悪女は貞操を知らない。それゆえ自他を不幸せにするため存在している。
良い生まれ育ちの人にとって、不貞な悪女や悪男が理解できないのは、異なる家風の者の間ではうまく交流が成り立たないのと似ている。
なぜ紫式部や綿矢りさといった姦淫小説の書き手を恥知らずにも称揚する者が関西地方や東京都にはいるのか。それは彼らが総じて貞徳をもたない集団だからだ。本居宣長、小林秀雄、茂木健一郎らは姦淫話を主情主義で賞美したが、それは彼らの私徳の欠如を意味しており、要するに当人達も悪男だったのだ。
物の哀れとは悪徳賛美である。だからこそ、悪男悪女にとっては共感も理解もし易い。ところが善男善女にとっては違和感しかないし、寧ろ同意してしまえば自他を不幸せにする悪い仲間の一員になって堕落するにすぎないので、批判対象となる。
茂木はひよこと名乗る米国への日系移民と一緒になって、藝大美術館の大吉原展を弾圧し続けてきている。彼らが表現自由権の侵害者なのは無論、茂木一派の称揚してきた物の哀れの論理は彼らの言説では常習的だがまた矛盾をきたしている。江戸や東京町人の性道徳以外の観点でなぜ浮世絵を非難できるのか。

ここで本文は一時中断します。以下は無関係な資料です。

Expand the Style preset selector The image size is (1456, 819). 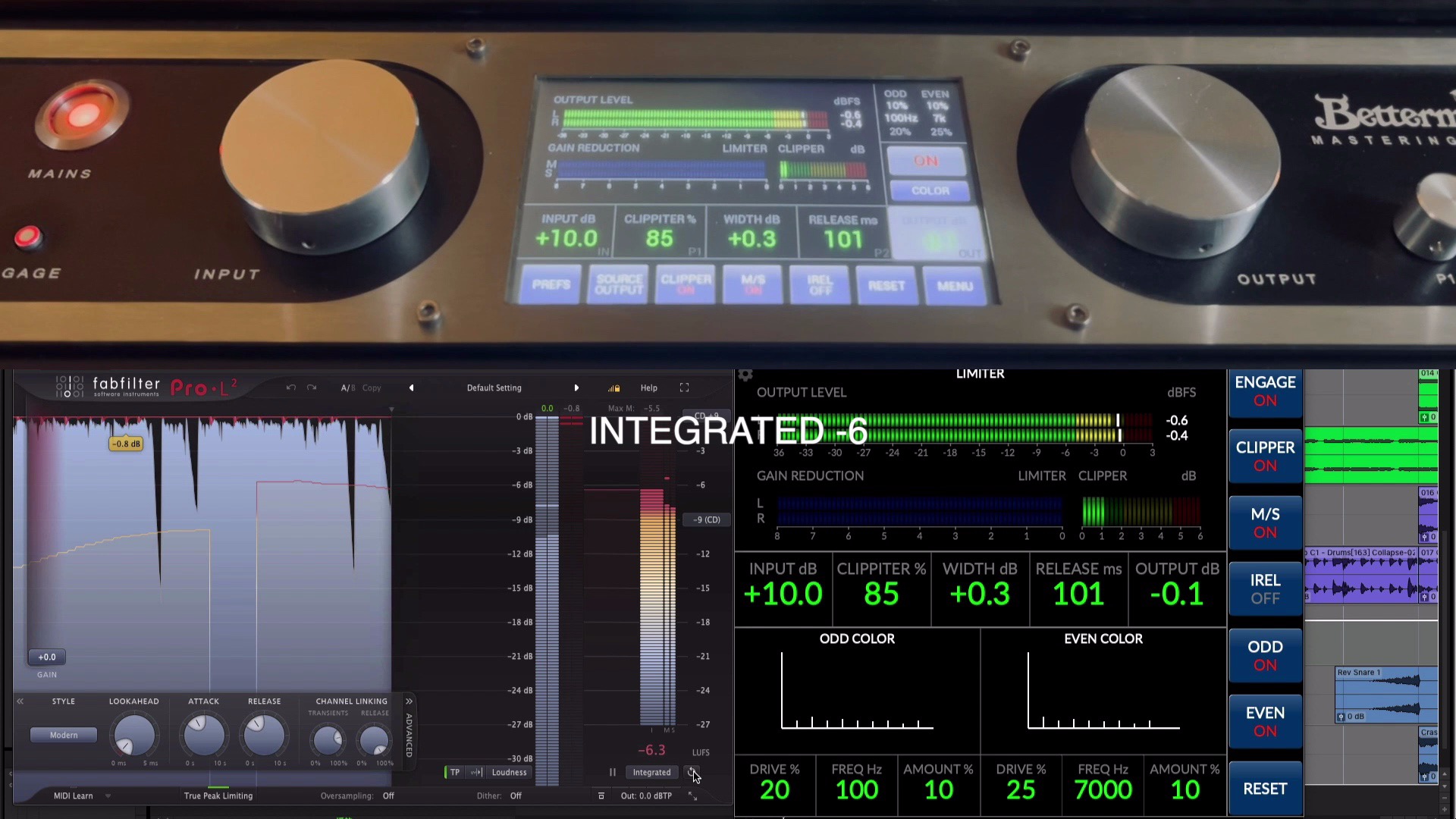(x=63, y=735)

茂木一派の欧米出羽守ぶりは今に始まった話ではないので、今後も暴走を続け機構の自己矛盾で大破するに違いない。
外聞を飾り、一見女性主義のまねをしながら、性被害自殺未遂話である『源氏物語』や性被害正当化話『夢を与える』を読めも読みもせず大賞賛する正真正銘恥知らずの茂木一派は、既に悪徳賛美のミーハーとしてしかなんの信用も置かれていない。
ご都合主義の論理を使い欧米側から日本を陥れ、また欧米側ではでたらめな日本凄い論で売名する、自文化植民地主義仕草による二重基準の文化盗用貿易稼業は、文化人類学的視野や国際的誠実さの観点からもまことに惨めである。